[Task directions]
From the records below, pull each line that has "button".

****

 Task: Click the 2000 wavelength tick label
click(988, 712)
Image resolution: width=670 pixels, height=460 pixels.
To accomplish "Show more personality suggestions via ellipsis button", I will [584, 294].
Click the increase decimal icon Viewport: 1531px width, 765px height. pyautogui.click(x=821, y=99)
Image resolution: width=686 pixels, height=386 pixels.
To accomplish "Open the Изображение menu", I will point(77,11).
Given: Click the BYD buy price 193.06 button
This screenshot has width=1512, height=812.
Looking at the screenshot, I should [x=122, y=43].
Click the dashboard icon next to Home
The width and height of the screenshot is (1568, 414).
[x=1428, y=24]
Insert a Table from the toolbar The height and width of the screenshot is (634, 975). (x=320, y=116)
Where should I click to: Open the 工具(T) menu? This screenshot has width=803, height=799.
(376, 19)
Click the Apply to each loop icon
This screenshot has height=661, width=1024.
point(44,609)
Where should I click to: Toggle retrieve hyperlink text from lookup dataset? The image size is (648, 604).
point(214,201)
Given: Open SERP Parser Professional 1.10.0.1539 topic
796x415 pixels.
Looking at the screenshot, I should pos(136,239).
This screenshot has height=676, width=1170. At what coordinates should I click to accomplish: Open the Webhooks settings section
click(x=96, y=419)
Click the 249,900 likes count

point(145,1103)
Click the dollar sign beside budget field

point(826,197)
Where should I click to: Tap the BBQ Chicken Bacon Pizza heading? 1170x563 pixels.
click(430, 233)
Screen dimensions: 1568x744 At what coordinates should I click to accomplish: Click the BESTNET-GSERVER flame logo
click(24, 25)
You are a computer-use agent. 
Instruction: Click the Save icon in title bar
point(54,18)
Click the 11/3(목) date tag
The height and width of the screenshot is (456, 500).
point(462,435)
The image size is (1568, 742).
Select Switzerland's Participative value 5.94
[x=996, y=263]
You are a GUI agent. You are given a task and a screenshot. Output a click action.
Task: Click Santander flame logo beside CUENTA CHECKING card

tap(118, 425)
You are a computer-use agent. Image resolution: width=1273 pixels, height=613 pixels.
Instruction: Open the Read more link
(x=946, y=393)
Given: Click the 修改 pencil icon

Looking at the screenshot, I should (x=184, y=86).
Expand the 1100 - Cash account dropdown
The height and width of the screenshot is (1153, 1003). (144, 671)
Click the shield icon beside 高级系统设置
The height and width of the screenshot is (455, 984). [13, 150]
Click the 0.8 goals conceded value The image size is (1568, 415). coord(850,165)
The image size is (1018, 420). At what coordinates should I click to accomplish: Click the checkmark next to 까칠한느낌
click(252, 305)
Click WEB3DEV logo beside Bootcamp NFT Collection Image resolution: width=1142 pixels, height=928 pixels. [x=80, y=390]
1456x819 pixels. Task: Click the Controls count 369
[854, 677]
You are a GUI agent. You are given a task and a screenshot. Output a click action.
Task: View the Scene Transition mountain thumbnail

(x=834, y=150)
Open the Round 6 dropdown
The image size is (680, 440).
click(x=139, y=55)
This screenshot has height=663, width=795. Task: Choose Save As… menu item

****

[Output below]
To accomplish "Show more personality suggestions via ellipsis button", I will [584, 294].
Given: Click the BYD buy price 193.06 button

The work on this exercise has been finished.